**WORK TASK:** The tail of the records, from the line containing "Login (71, 1482)" through the final line, should be printed exactly and on its own.

**Records from a collection:**
--------
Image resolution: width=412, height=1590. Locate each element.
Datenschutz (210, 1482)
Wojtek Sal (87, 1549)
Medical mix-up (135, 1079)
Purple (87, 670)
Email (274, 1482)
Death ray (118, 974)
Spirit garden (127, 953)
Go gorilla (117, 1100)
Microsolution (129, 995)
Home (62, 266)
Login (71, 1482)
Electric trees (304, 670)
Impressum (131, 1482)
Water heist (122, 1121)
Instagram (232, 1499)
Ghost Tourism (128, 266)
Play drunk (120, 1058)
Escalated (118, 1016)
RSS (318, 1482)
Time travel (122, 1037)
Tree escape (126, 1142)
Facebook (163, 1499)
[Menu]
--------
**TASK RESPONSE:**
Login (71, 1482)
Electric trees (304, 670)
Impressum (131, 1482)
Water heist (122, 1121)
Instagram (232, 1499)
Ghost Tourism (128, 266)
Play drunk (120, 1058)
Escalated (118, 1016)
RSS (318, 1482)
Time travel (122, 1037)
Tree escape (126, 1142)
Facebook (163, 1499)
[Menu]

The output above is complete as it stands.